Gay looked at it with a horrid sinking feeling, and then turned away.

They had stopped just short of the gates, and Algy had switched off the headlights. She put on her little torch, found her way between the gateposts, and then put it out again. She must do without it if she possibly could, because her plan depended wholly on being able to get to the yew walk without being seen.

It was terribly black in the drive. She stood still and shut her eyes whilst she counted a hundred. When she opened them again she could see the black tracery of the trees against the sky, and the sky wasn’t black-there was light coming through it, and she could see a star. She began to walk up the drive. Once or twice she blundered into a holly or a yew, but for the most part she was able to keep fairly straight, and as she went on her eyes began to see more and more. There was one blackness of a dense bush, and another of a tree. She kept a hand stretched out before her to save her face, but she didn’t use the torch again.

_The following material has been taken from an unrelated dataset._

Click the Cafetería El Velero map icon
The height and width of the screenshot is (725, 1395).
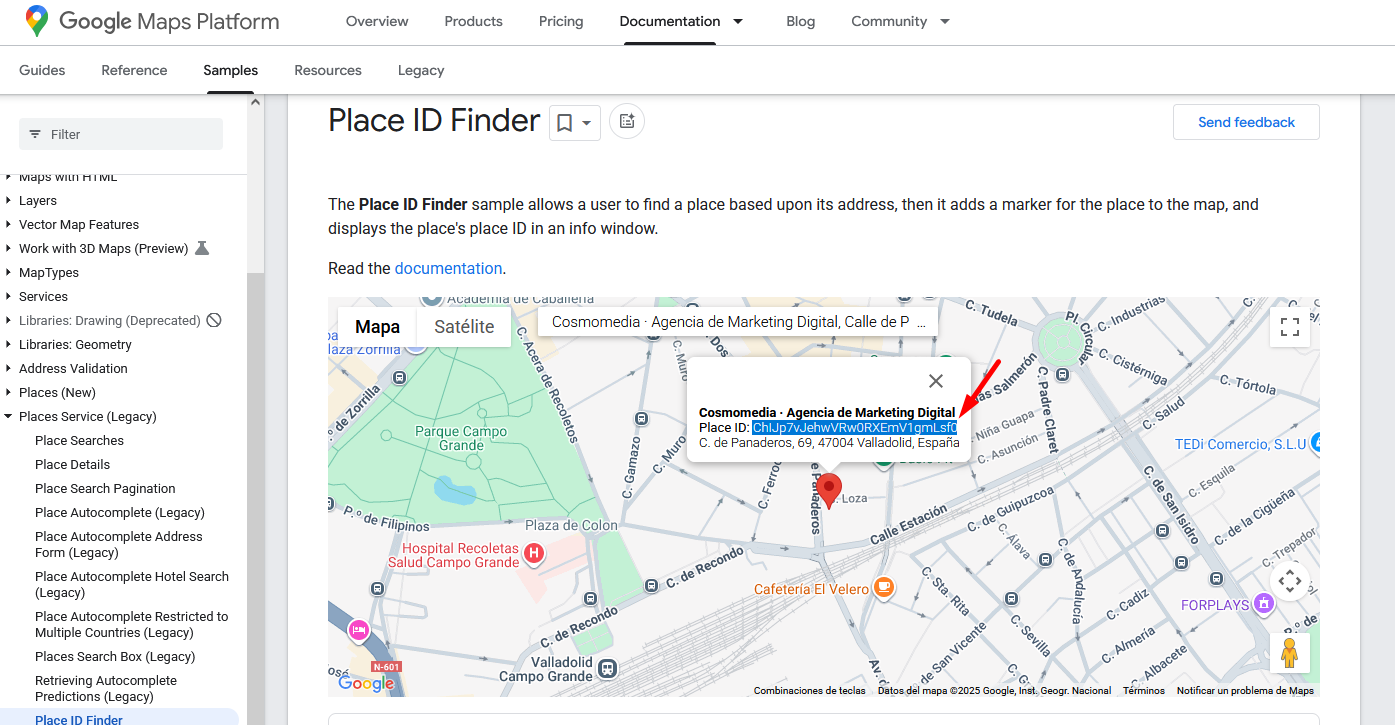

In the end she came out upon the broad sweep in front of the house and could see it plainly as a great mass rising up against the sky. There was no light anywhere. The front seemed windowless, without a gleam. She stood at the edge of the trees and tried to think which way she must go. She had to get round to the back of the house. And there was a path-she remembered that there was a path.

She began to skirt the gravel sweep, keeping to the left, and presently she found what she was looking for. The path ran between shrubs. She had to use her torch once where two old hollies leaned together overhead, and once she thought she heard a footstep-someone moving, but she couldn’t tell whether it was behind her or in front, or whether it was just the echo of her own footstep thrown back from the wall of the house. Her heart beat quick and frightened. She thought, “I don’t know why I came. I can’t stop Sylvia. I ought to have made her tell Francis. I can’t do any good this way. Oh, I do wish Algy was here.” But she went on, because even if a thing isn’t any good, once you’ve started it you’ve got to see it through or else despise yourself for a spineless rabbit for ever and ever.

XVII

Sylvia heard the last stroke of twelve die away. There was an old clock against the end wall of the corridor, a tall old clock which struck with such a ringing sound that she could sometimes hear it in her sleep. Even after the sound had died away the air still seemed to tingle. There was a tremor now, and she waited for it to pass, because it frightened her a little. Everything frightened her a little tonight.

When the air was still again she opened a big mahogany wardrobe and took out a black satin cloak. She was still wearing the crepe dress which she had worn for dinner. She didn’t very often wear black, but Francis liked it better than anything else, and she had wanted to please him. She had taken the papers out of his safe the night before. No one else could have done it. Francis never forgot his keys or left them about like other people did. But it had been quite easy for her to take them from under his pillow, and open the safe, and put them back again. She had found the papers at once, a bundle of letters marked Zero, so it was quite true what Mr. Zero had said about the letters belonging to him, and of course Francis oughtn’t to keep letters that belonged to someone else, but she did feel that perhaps she ought to be a little extra nice to him tonight. And the black dress would be quite good for meeting Mr. Zero in. It wouldn’t show any marks, and if she put on her cloak and pulled the hood up over her hair, no one could possibly see her as she crossed the lawn.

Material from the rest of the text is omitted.